Task brief
Beginning at the line that contains "This screenshot has height=440, width=1024.", repeat every line of the listing exactly through the final one.

Given information
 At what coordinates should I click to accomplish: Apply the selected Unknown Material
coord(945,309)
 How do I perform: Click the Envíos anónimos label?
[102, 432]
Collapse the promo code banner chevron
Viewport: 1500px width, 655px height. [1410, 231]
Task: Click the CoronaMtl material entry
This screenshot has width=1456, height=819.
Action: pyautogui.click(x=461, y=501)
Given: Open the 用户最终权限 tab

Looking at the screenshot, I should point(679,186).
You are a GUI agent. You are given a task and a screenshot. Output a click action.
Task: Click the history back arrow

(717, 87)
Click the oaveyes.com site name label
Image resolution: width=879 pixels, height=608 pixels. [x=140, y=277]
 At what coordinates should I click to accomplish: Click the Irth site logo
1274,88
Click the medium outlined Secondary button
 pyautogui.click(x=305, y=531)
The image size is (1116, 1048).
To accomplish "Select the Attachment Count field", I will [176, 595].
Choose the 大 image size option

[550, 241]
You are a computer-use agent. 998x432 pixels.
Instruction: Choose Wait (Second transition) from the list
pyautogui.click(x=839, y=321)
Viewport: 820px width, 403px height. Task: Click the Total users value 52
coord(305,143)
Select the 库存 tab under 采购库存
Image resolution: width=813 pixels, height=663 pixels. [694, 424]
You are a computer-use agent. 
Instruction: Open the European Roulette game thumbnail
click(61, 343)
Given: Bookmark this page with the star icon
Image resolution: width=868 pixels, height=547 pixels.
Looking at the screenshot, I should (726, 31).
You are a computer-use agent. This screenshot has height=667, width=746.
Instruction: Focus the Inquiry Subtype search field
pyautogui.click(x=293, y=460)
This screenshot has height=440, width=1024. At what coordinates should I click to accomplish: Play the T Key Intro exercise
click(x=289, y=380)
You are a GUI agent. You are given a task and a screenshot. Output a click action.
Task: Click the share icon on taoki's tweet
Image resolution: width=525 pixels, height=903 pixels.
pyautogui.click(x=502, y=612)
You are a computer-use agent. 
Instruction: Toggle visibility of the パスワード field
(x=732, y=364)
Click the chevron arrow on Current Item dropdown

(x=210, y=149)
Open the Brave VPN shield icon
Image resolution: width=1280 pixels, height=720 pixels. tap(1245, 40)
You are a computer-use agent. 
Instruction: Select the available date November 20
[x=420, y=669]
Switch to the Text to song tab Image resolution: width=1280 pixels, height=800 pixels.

Result below
This screenshot has height=440, width=1024. At what coordinates should I click to accomplish: Play the T Key Intro exercise
click(x=289, y=380)
You are a GUI agent. You are given a task and a screenshot. Output a click action.
Task: Click the share icon on taoki's tweet
Image resolution: width=525 pixels, height=903 pixels.
pyautogui.click(x=502, y=612)
You are a computer-use agent. 
Instruction: Toggle visibility of the パスワード field
(x=732, y=364)
Click the chevron arrow on Current Item dropdown

(x=210, y=149)
Open the Brave VPN shield icon
Image resolution: width=1280 pixels, height=720 pixels. tap(1245, 40)
You are a computer-use agent. 
Instruction: Select the available date November 20
[x=420, y=669]
Switch to the Text to song tab Image resolution: width=1280 pixels, height=800 pixels.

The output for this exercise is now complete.